Ultrasound (US) consists of non-invasive acoustic energy (pressure waves) with frequencies exceeding 20 kHz. Ultrasound waves can be focused through the skin and tissue and directed to the desired target in the body. Whereas low frequency US waves (<500 kHz) are not attenuated and produce heating, higher frequency (>1 MHz) ultrasound can achieve medical imaging and physical therapy. Similar to EC, low frequency US can significantly enhance the bactericidal activity of antibiotics in both planktonic and biofilm forms.56 Ultrasonic energy can also release drugs from delivery devices (drug release by passive diffusion resulting in rapid dissipation to sublethal concentrations) in a triggered manner, increase cell membrane permeability, enhance microconvection by heating, and stimulate active or passive uptake of the antibiotics, thereby causing cavitation and disruption of cell membranes and biofilm.56–59 These properties have been leveraged against various in vitro pathogenic models of S. epidermidis, P. aeruginosa, and E. coli,60–62 and in vivo killing of E. coli biofilms on subcutaneous polyethylene discs containing gentamicin and vancomycin in rabbit models.60,61,63 Interestingly, similar to EC, low-frequency US (70 kHz) with low acoustic intensity increased the transport of oxygen and nutrients to the cells, thereby killing S. epidermidis, P. aeruginosa, and E. coli biofilms.62 To further enhance efficacy, insonation of E. coli or P. aeruginosa biofilms with microbubbles has been investigated to improve antibiotic efficacy.63 For example, US (0.08 MHz) targeted microbubble destruction of biofilm in an in vivo rabbit model enhanced the effects of vancomycin.64 Similarly, biofilm growth in ciprofloxacin-loaded hydrogels with US induced (43 kHz ultrasonic bath for 20 minutes daily) was significantly lower compared controls.65 Clearly, augmenting antibiotic treatment with ultrasound is a promising device combination for drug delivery to counter biofilms.

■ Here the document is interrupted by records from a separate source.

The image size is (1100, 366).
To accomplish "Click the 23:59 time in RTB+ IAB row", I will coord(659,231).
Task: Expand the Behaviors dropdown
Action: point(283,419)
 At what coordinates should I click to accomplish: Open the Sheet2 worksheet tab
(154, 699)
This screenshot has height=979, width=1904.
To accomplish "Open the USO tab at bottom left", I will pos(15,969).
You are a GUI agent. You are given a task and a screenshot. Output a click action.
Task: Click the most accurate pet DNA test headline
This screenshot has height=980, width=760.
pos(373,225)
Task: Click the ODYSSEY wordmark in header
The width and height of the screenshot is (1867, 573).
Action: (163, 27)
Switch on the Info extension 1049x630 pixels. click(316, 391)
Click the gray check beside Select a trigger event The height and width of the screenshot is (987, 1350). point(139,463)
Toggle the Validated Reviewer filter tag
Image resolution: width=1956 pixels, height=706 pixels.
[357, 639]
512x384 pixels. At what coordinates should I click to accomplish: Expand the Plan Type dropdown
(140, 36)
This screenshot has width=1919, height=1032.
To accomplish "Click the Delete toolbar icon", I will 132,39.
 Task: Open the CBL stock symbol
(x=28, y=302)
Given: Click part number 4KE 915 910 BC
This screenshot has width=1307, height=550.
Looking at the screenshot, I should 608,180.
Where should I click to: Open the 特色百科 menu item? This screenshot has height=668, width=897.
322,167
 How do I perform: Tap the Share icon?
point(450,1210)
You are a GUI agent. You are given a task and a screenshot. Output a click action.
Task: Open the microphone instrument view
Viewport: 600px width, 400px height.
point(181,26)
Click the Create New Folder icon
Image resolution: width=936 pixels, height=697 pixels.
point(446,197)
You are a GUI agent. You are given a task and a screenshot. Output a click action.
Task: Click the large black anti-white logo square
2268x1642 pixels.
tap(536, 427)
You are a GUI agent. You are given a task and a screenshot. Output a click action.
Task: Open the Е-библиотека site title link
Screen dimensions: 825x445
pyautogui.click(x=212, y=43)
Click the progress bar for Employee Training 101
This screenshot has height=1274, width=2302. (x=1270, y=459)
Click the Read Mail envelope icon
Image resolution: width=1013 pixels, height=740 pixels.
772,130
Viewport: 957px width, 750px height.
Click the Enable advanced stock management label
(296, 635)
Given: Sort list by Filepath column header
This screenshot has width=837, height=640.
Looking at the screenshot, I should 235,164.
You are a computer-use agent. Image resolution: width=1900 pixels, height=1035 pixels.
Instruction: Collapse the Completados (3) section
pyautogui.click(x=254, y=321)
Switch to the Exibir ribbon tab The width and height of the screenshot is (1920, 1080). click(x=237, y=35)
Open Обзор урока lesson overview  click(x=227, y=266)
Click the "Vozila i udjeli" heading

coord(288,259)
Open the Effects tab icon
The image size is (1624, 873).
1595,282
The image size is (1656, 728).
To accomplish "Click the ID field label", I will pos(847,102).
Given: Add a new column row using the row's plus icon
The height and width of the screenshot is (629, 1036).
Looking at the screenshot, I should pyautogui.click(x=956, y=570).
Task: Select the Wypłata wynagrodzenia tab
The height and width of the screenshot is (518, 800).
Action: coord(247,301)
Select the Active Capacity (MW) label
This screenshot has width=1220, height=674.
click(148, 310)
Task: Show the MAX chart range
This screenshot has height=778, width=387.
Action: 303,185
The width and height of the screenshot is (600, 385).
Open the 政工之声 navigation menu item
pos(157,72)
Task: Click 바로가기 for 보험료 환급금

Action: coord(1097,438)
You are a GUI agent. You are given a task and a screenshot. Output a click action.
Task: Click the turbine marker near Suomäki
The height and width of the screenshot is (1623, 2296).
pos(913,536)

Photodynamic approaches to biofilm management

Light-based technology, termed photodynamic therapy (PDT), uses harmless visible light in combination with nontoxic photosensitizer to control infections.66 Antimicrobial PDT was discovered more than 100 years ago and is under active investigation for cancer and age-related macular degeneration therapy.66 In PDT light-sensitive dye, the nontoxic photosensitizer is illuminated with light of the appropriate wavelength to an excited state that causes molecular collisions with oxygen, resulting in formation of reactive oxygen species (ROS) and singlet oxygen by energy or electron transfer.66,67 The high selectivity of PDT for rapidly growing hyperproliferating malignant cells can also be leveraged for microbial cell destruction.67–69 Thus, current research with antimicrobial PDT is focusing on: (1) exploring the photophysical and photochemical properties, (2) exploring chemical properties to develop more effective and clinically compatible nontoxic photosensitizers, (3) bypassing the microbial permeability barrier and investing in novel delivery methodologies, and (4) preclinical and clinical investigations of PDT applications. Some examples of their application are in targeting dental plaques,70 periodontitis,71 gingivitis, endodontics,72 osteomyelitis,73 infections in cystic fibrosis,74 infections of permanent indwelling devices (eg, joint prostheses and heart valves and implants),75 and oral candidiasis.76 Similar applications in biofilm treatment have also been superior to conventional antibiotics. A single photomechanical wave treatment (laser light at 666 nm) in Actinomyces viscosus biofilm in the oral cavity enhanced penetration of methylene blue by up to 75%.77 Similarly, multi-species oral biofilms irradiated with helium/neon laser light in the presence of toluidine blue killed 95% of biofilm bacteria.78 One major hindrance to biofilm targeting with PDT is slime production and growth phase (both characteristics of biofilm that hinder photodynamic inactivation of many pathogens, including S. epidermidis and S. aureus). This can be addressed partially through the use of polylysine-based cationic photosensitizers, which are currently being studied.79

Role of nanomaterials in biofilm treatment and prevention

Nanotechnology is a multidisciplinary scientific field focused on materials whose physical and chemical properties can be controlled at the nanoscale range (1–100 nm) by incorporating chemistry, engineering, and manufacturing principles.80 The convergence of nanotechnology and medicine, termed “nanomedicine”, can potentially advance the fight against a range of diseases.81 In particular, the application of nanomedicine for biofilm therapy can sustain drug release over time, increase solubility and bioavailability, decrease aggregation, and improve efficacy.82–84 Various nanoparticle drug delivery carriers such as lipid-, polymer-, and nanometal-based carrier systems, have been developed to prevent bacterial colonization and biofilm formation as described below.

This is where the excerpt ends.